Finally, a few studies highlighted that Big Data technologies may tackle discrimination and promote equality in various sectors, such as healthcare and urban development [6, 18, 47]. Such interventions, however, might have the opposite effect and create other types of social disparities by widening the divide between people who have access to digital resources and those who do not, on the basis of income, ethnicity, age, skills, and geographical location.
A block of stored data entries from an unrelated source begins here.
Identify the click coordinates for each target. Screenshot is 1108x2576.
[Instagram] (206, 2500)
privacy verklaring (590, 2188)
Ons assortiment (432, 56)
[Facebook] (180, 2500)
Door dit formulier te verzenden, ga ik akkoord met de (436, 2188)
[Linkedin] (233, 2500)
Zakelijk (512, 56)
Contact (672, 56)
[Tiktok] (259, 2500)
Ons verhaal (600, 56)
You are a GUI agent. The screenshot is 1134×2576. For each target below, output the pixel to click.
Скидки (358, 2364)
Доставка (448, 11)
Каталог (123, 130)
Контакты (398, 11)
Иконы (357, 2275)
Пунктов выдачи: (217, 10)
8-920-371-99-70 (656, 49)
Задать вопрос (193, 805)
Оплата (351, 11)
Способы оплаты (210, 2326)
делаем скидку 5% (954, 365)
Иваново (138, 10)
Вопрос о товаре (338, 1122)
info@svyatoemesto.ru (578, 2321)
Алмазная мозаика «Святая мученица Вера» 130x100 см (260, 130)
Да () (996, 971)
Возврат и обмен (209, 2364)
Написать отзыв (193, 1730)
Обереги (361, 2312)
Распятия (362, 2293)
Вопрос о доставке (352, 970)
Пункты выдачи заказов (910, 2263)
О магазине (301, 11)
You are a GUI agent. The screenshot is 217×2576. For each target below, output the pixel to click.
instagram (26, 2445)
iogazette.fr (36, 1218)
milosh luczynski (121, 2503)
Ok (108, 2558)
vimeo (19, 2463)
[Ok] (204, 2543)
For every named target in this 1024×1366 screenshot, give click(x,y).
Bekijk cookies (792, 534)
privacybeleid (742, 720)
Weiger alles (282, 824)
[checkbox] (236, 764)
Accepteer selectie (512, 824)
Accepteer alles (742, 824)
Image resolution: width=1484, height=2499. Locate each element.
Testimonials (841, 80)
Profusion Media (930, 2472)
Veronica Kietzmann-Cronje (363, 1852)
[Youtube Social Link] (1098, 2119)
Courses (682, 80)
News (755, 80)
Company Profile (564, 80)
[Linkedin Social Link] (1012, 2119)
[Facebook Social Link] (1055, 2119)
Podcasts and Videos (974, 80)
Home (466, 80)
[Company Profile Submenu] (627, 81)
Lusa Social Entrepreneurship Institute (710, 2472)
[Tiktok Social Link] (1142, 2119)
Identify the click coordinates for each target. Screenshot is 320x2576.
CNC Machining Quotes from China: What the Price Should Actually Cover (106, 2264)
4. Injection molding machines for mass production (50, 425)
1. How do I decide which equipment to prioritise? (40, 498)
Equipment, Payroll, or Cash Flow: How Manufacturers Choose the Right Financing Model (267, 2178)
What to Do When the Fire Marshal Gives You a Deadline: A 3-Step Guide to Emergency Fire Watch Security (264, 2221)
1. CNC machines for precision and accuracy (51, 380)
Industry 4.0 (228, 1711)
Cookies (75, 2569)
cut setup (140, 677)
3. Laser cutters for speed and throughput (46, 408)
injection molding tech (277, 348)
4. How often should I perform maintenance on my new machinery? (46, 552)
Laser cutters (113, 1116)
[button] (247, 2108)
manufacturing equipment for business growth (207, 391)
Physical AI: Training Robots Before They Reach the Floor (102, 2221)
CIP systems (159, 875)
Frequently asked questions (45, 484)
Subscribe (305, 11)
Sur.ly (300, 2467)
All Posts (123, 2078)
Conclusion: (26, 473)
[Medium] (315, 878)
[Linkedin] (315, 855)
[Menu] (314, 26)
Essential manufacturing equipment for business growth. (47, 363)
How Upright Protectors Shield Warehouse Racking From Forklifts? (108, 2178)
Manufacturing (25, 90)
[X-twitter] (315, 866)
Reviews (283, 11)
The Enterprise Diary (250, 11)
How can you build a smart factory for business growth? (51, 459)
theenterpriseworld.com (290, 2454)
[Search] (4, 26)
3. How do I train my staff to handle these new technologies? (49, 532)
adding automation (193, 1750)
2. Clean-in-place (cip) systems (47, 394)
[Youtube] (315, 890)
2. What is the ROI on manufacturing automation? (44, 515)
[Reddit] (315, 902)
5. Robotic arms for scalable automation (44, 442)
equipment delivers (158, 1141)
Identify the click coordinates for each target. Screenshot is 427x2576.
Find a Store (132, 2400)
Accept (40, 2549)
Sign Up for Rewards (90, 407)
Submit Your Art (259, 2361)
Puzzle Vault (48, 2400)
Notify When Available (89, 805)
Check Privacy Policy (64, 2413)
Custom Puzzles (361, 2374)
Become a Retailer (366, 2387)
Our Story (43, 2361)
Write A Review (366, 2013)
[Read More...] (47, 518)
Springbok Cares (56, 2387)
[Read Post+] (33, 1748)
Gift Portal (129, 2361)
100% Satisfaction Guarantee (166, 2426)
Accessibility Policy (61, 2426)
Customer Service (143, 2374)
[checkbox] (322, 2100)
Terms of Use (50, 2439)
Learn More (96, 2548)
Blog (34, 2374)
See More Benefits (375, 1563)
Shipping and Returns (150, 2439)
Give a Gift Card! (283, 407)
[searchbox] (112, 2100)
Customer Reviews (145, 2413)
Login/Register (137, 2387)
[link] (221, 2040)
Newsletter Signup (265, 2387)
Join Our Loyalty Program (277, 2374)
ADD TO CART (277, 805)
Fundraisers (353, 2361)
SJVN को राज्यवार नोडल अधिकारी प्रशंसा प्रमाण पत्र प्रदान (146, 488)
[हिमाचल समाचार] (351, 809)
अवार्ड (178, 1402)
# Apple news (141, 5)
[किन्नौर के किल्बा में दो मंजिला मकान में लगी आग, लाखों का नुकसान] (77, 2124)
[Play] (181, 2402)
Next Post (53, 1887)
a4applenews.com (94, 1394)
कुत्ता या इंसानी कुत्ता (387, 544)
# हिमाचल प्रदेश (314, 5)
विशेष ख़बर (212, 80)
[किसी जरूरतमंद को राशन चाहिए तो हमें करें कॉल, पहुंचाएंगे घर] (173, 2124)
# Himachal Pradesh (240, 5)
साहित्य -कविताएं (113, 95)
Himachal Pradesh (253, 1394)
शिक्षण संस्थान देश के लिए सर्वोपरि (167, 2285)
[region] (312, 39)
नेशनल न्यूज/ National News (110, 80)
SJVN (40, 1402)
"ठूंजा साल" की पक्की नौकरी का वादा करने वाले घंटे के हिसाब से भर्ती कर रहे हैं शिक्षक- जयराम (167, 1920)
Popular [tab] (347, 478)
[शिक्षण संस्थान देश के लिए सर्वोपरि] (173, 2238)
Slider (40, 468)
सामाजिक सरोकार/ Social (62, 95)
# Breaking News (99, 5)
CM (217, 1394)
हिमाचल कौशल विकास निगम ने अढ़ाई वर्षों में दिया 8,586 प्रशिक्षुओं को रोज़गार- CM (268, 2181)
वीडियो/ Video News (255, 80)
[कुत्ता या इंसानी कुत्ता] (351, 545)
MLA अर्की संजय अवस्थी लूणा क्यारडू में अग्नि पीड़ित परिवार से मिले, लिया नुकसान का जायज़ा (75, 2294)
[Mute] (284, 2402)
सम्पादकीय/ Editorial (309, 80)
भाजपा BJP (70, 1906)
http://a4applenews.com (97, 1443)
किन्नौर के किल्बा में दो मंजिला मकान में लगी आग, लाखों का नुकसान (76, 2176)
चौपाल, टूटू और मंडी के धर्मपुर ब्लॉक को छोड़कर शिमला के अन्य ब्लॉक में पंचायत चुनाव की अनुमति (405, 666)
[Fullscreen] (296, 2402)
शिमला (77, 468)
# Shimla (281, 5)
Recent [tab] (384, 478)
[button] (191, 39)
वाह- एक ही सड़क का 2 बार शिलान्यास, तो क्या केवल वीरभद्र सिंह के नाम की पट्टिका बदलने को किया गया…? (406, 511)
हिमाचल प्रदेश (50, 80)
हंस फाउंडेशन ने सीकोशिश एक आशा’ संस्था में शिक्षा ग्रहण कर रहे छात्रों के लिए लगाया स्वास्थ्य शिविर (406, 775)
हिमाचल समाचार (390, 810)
The significant number of papers that identified the digital divide as a major cause of inequality indicates how, despite all the efforts made to enhance digital participation across the globe [89, 90], social disparities due to lack of access to digital technologies are increasing in many sectors including health [88], public participation/engagement [9] and public infrastructure development [60, 79]. Scholars are rather sceptical about finding a solution to this problem due to the ever-changing technological landscape that creates new inclusion difficulties [89, 90]. Still, due to the potential promising beneficial applications of Big Data technologies, more studies should focus on the analysis and implementation of such fair uses of data-mining while considering and avoiding the creation of new divides.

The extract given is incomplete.